Ceci n’est pas un film social

Le cinéaste dévoile qu’au fil des années il est devenu adepte d’un cinéma contemplatif. Hormis une petite touche de réalisme magique et quelques références hitchcockiennes au dernier acte, on retrouve dans Tu ne sauras jamais une forme d’hommage aux films de Béla Tarr, d’Andreï Tarkovski, de Roy Andersson et, avant tout, de Chantal Akerman. Plus particulièrement Jeanne Dielman, 23, quai du Commerce, 1080 Bruxelles, où l’on suit le quotidien aliénant d’une ménagère.

PHOTO FOURNIE PAR AXIA FILMS

Martin Naud, dans Tu ne sauras jamais

« Tu ne peux pas sortir le cinéphile du cinéaste, dit le réalisateur. C’est peut-être mon film où il y a le plus de clins d’œil, alors que c’est supposé être un film social. Quand tu décides de filmer quelqu’un dans une chambre dans un CHSLD et que tu parles de solitude, c’est sûr que le système en prend pour son compte parce que ça te met en pleine face où est-ce qu’on s’en va et qu’on le sait que ça changera pas. Dans le fond, c’est une histoire d’amour. »

C’est important de dire qu’on ne voulait pas faire un film social. Malgré le sujet, ça n’a jamais été notre intention. Il n’y a pas de sarcasme ni d’ironie, mais il y a de la candeur et de l’amour. Il y a un côté romantique à la Kaurismäki et l’amour des personnages que Robin a aussi apportés.

Julie Roy, scénariste

Avec le cinéaste finlandais, Robin Aubert partage un amour pour les non-acteurs.
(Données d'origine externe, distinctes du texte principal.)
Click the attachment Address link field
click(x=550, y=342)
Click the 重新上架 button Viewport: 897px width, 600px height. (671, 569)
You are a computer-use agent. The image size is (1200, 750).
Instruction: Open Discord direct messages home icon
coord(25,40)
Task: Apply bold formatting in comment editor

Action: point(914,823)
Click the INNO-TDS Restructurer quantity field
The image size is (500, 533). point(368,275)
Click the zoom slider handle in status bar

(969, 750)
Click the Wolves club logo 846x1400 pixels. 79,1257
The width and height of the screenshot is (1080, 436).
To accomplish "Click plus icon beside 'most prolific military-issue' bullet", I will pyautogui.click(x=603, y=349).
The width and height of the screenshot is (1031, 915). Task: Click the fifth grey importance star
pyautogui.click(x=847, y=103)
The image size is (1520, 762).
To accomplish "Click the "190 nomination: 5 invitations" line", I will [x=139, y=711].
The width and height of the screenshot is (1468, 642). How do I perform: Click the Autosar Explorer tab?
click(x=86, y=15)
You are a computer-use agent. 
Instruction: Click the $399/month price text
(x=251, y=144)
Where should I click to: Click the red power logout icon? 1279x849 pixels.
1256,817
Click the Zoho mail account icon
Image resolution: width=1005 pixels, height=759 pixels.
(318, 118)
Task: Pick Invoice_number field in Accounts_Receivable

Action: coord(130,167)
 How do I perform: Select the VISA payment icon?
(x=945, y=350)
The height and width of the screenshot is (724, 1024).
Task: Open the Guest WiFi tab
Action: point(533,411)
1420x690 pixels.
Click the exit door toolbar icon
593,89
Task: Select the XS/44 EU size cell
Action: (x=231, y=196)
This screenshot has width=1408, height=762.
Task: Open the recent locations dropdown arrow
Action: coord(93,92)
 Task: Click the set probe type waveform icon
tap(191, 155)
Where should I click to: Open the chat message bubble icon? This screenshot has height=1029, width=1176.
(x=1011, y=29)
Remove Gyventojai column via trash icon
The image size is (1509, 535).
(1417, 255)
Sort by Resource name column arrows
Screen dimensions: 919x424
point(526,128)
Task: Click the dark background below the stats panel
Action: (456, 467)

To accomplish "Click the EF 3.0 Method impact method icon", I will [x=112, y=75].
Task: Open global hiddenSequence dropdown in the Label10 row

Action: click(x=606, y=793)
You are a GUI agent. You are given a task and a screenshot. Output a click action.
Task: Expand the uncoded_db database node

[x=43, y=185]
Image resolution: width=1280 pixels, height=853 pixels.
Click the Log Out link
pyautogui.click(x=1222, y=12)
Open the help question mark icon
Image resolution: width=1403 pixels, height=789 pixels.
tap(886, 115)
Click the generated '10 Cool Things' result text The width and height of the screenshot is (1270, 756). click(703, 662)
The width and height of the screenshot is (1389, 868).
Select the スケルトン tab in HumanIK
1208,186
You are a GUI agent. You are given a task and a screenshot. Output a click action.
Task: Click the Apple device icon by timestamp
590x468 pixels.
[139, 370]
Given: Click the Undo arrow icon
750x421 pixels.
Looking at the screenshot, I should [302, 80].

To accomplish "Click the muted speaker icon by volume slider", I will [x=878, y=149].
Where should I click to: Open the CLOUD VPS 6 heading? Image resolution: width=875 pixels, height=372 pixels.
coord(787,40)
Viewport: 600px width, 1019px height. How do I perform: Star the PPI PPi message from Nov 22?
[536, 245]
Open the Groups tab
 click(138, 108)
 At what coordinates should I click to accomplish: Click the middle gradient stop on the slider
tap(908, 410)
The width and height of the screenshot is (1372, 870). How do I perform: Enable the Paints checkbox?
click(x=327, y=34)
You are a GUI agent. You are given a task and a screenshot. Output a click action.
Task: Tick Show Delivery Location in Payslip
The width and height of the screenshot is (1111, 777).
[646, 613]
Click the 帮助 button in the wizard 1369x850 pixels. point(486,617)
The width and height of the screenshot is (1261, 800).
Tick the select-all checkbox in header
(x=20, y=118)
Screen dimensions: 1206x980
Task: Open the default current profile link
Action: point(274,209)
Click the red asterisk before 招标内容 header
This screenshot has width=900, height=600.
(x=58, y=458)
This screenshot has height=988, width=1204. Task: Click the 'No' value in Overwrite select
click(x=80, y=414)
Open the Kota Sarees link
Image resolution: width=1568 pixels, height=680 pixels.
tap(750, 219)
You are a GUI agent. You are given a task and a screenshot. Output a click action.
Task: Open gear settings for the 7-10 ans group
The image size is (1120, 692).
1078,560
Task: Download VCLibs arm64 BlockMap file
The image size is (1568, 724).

N’ayant pu offrir le rôle à Jean Lapointe pour des raisons de santé, le réalisateur s’est tourné vers Martin Naud, ex-policier sans expérience de jeu. Il a également invité à se joindre à la distribution Jean-Marie Lapointe, fils de Jean, afin que tous deux puissent rendre ensemble un dernier hommage au grand acteur disparu en novembre 2022.

PHOTO FOURNIE PAR AXIA FILMS

Martin Naud et Jean-Marie Lapointe dans Tu ne sauras jamais, de Robin Aubert

« Ça m’a fait du bien comme cinéaste, et même comme acteur, de travailler avec un non-acteur. Il y a une vérité et une simplicité qu’on a tendance à perdre avec la technique, le temps, l’expérience. Martin, un gentleman, connaissait le nom de tout le monde et il était respectueux de tout le monde sur le plateau. Il livrait une part de lui-même que nous, acteurs, avons tendance à mettre dans notre voix, dans nos tics. Lui, il avait juste sa vérité et quand tu filmes la vérité, inévitablement, tu veux rester longtemps sur la vérité, tu ne veux pas couper parce que c’est aussi ça, la solitude. C’est pas hip, c’est pas vendeur, mais les paramètres qu’on s’était donnés et le fait de travailler avec quelqu’un de conceptuel comme Julie m’ont permis de demeurer dans mon concept tout le long. En faisant ce film-là, j’ai beaucoup appris sur mon métier », conclut Robin Aubert.